[ASSIGNMENT 1] In the passage on package repositories, what does it say private repositories with upstreams can protect against?
[ASSIGNMENT 2] Carry on the passage about package repositories and design patterns from where it stops.

[EXCERPTED PASSAGE]
Popular package repositories such as npm, PyPI, RubyGems, Go, and others have been impacted by malicious attacks such as dependency confusion, or typosquatting. In addition, these public repositories that host the packages can’t guarantee uptime; private repositories with upstreams can protect against outages. These issues are related to the previous section on securing the supply chain.
Node and NPM were the first time I had used a community-hosted OSS package repository. When vetting new NPM packages, I was always worried about adding an unmaintained package or code that could damage the wider project- Is it enough to check the git link, license type, date last updated, the number of downloads, and the listed dependencies? Not really. There needs to be a way to trust that a package and its dependencies are not malicious in an automated, reproducible way.
Signing can be used to build up trust in packages but we discussed in Part 1 of this blog series how signing OSS packages has problems. Work is being done to sign OSS packages in a transparent way. But currently, community-hosted OSS packages are not commonly signed. In the absence of using a trusted signed OSS package, package repositories can scan OSS packages for known vulnerabilities and extract metadata information like version, who wrote the code, results from scans, or license information which can provide insight into the provenance of the software package.
Design Patterns
Design patterns such as REST encouraged developing a strong interface for other programs to use over HTTP. RESTful services made using other web services easy and more reliable. Each web service could potentially be written in a different language as long as the interface was maintained.
More recently, the microservices design pattern gave more teams or individual software developers the confidence to use new languages to develop new services within the same product. One of the possible downsides of the microservices design pattern is that it can produce many packages in different formats. Having many package formats is only a downside if your package repository doesn’t support your chosen package type and you need to manage another repository.

Data items
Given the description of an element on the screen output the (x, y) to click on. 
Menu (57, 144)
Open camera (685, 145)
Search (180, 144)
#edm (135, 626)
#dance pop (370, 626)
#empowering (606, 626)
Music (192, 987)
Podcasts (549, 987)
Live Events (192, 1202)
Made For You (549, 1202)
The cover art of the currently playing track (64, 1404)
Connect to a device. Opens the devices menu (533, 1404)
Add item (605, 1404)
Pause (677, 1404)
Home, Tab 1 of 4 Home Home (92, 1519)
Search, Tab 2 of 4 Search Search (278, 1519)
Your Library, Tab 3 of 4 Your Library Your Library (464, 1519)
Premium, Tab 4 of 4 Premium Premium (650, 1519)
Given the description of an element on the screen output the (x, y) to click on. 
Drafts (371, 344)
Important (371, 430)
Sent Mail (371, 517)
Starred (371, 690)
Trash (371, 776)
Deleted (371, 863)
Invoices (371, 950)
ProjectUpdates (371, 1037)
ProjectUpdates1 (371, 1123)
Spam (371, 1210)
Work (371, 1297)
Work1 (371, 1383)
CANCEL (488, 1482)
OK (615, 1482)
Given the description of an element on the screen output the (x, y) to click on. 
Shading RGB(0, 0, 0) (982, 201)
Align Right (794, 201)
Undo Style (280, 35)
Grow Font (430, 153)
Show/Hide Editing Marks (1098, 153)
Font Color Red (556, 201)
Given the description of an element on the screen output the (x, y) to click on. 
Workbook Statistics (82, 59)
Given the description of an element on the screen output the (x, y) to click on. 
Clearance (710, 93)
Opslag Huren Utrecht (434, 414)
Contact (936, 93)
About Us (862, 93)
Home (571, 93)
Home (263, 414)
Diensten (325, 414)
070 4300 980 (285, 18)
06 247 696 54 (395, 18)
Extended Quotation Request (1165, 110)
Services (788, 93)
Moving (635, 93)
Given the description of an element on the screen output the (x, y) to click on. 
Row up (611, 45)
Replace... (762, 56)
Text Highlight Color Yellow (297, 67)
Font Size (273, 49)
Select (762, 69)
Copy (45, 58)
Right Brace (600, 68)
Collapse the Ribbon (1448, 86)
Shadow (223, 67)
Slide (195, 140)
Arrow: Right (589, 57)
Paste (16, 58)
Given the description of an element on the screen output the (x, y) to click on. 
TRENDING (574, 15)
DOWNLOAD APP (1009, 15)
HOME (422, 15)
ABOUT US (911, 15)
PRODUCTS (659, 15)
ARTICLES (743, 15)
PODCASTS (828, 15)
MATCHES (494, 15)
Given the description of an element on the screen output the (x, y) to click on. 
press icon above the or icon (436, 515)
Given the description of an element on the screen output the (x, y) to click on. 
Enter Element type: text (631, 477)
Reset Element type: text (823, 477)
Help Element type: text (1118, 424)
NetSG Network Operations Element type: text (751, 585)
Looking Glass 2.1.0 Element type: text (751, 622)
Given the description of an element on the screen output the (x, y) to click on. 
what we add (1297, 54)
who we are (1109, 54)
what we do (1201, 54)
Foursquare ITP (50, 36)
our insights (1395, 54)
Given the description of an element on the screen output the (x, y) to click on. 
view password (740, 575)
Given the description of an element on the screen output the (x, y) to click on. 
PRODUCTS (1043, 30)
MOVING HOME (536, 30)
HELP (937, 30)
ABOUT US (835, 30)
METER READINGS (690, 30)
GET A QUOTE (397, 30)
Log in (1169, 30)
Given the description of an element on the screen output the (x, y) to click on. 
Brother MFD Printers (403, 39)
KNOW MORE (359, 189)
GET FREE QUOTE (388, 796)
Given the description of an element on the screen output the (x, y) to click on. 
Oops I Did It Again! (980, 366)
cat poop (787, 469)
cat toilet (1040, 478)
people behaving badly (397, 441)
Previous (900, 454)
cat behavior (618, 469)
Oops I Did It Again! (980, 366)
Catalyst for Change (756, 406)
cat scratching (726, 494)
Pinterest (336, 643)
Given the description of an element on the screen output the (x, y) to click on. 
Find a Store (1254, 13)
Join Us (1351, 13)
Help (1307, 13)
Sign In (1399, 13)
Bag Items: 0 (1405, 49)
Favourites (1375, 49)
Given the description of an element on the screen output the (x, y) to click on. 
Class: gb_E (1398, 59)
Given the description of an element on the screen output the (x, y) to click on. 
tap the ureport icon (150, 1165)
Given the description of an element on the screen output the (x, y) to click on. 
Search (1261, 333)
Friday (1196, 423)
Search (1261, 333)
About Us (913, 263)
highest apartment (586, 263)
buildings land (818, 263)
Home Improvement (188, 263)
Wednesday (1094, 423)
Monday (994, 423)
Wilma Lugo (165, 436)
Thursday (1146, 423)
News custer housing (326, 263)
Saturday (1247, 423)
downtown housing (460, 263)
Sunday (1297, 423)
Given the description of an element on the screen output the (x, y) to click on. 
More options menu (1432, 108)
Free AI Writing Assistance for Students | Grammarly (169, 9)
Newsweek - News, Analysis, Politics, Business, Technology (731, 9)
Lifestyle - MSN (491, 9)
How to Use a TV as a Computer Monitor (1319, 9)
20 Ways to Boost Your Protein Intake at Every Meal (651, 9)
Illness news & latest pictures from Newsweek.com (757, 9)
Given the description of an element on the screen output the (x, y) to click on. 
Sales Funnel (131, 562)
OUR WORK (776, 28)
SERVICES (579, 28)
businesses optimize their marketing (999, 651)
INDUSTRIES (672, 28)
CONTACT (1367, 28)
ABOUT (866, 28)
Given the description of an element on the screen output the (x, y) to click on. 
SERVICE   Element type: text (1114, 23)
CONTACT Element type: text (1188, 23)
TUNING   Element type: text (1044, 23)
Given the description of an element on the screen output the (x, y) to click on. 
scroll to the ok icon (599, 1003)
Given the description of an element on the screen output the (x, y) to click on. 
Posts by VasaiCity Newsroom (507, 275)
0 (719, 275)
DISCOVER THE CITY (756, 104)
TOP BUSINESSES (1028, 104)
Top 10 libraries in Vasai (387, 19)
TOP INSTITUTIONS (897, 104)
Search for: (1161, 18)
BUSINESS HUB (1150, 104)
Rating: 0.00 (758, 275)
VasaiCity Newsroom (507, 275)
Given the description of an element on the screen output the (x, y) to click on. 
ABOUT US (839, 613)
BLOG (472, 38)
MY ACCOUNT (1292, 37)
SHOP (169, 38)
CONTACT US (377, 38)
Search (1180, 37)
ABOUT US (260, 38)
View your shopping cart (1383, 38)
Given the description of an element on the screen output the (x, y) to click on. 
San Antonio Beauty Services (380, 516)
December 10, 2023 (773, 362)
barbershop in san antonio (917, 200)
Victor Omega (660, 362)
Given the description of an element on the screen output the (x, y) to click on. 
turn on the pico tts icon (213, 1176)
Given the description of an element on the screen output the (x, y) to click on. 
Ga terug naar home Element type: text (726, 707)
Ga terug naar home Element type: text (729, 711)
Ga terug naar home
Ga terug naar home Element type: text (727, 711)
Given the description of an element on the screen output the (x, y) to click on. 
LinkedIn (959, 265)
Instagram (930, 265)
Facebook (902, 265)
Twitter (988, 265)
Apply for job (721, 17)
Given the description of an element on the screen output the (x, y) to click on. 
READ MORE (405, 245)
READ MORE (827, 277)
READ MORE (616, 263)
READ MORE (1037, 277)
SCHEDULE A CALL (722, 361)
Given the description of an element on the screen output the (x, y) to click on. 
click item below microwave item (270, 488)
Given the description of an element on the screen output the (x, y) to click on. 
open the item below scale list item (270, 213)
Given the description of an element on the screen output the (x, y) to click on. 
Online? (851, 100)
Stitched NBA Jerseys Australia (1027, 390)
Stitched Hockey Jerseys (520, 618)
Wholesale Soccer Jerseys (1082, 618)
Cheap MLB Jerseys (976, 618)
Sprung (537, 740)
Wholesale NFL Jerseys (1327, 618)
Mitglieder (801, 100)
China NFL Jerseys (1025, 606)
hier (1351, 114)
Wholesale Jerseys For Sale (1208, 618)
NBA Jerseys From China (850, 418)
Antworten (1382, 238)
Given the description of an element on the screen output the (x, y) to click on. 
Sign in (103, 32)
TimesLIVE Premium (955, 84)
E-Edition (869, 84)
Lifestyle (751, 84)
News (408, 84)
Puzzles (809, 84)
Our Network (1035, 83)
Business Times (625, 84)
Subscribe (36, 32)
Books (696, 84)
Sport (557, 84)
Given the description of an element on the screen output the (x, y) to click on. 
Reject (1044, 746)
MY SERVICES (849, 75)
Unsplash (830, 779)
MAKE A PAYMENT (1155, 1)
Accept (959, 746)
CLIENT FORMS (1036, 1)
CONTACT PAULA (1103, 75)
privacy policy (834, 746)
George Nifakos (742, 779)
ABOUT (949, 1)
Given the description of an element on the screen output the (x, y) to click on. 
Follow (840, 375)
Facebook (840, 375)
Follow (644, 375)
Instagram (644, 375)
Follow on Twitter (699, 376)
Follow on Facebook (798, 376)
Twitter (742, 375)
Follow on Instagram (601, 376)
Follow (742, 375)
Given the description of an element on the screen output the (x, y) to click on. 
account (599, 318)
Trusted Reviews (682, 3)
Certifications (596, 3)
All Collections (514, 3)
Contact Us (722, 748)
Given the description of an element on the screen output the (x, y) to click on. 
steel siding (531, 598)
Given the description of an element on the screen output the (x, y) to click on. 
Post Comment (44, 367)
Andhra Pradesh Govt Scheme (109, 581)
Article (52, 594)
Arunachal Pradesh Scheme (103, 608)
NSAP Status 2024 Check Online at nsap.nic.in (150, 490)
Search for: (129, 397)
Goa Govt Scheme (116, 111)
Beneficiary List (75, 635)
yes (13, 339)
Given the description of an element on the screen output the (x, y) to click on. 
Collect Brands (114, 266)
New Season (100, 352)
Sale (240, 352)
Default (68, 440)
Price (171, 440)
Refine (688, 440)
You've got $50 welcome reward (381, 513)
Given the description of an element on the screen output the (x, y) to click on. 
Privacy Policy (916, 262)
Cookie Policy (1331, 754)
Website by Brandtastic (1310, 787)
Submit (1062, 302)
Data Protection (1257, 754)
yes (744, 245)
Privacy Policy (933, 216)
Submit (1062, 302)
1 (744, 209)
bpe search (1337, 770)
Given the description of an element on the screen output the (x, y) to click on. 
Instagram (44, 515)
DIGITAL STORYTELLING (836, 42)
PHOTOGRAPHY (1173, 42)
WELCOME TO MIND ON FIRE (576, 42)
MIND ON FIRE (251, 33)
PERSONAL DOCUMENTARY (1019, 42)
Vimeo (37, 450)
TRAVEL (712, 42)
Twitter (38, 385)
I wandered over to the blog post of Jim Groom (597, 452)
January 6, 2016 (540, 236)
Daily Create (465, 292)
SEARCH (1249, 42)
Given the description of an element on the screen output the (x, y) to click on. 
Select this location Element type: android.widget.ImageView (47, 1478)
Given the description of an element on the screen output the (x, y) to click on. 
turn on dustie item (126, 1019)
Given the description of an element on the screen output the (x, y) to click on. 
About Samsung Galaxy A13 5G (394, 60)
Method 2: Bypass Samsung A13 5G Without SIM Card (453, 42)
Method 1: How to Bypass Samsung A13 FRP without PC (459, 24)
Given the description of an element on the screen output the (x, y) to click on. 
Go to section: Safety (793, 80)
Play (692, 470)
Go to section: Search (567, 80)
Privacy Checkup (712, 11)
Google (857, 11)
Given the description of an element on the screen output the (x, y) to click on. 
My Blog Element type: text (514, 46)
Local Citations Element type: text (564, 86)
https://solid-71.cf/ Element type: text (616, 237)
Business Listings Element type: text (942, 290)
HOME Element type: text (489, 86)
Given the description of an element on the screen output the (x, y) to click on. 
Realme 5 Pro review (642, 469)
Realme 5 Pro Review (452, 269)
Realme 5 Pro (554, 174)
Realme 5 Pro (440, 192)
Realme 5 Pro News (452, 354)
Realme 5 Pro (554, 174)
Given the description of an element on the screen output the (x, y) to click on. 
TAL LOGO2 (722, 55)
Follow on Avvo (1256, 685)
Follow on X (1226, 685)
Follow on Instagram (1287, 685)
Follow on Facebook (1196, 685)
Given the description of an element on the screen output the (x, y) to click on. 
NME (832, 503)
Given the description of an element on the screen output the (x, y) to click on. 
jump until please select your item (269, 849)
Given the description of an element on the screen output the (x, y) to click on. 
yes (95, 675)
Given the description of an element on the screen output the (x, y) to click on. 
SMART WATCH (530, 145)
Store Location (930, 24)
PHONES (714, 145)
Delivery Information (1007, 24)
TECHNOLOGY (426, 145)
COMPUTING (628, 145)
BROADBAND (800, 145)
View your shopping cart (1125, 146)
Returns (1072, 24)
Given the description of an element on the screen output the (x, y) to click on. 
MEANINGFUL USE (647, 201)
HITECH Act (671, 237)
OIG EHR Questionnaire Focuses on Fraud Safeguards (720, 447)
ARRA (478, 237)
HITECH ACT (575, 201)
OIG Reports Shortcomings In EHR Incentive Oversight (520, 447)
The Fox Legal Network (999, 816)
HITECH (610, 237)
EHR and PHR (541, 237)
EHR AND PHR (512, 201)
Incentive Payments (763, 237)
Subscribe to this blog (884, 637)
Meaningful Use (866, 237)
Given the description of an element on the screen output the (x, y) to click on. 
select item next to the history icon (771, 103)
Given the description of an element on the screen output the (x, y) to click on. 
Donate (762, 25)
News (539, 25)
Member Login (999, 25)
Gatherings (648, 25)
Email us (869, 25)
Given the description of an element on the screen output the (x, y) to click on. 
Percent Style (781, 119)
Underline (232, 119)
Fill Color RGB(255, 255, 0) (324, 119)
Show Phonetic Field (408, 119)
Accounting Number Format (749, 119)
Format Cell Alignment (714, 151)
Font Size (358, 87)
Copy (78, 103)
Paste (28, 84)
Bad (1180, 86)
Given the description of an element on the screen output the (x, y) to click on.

[ANSWER SECTION 1] Outages.

[ANSWER SECTION 2]
Modern package repositories need to be able to manage and host multiple package formats.
What do I want from a Package Repository?
Package repositories had to evolve as software development changed and has been influenced by cloud adoption, DevOps, OSS, changing software practices, new security threats, and the rise of new package formats.
So, what do I want from a Package repository tool? I want it to:
- Store all formats of my packages for languages, OSs, and containers.
- Allow me to distribute packages to customers
- Be easy to automated with and integrate with CI/CD and security tools
- Provide strong and intuitive security access controls
- Help me attest to the packages in the software supply chain
- Have no loss of speed no matter where my team is
- Oh, and be simple to use with great docs and support.
To do this I need a package management solution that:
- Is entirely cloud-native
- Is universal - can host any package around the world
- Can work with dependencies located in other repositories and help make what goes into your software more transparent
- Applies Continuous packaging techniques to improve your CI/CD pipeline
- Is a central, trusted store that forces you to apply process and controls to that ingress/egress of software packages
- Is built by a company that values support.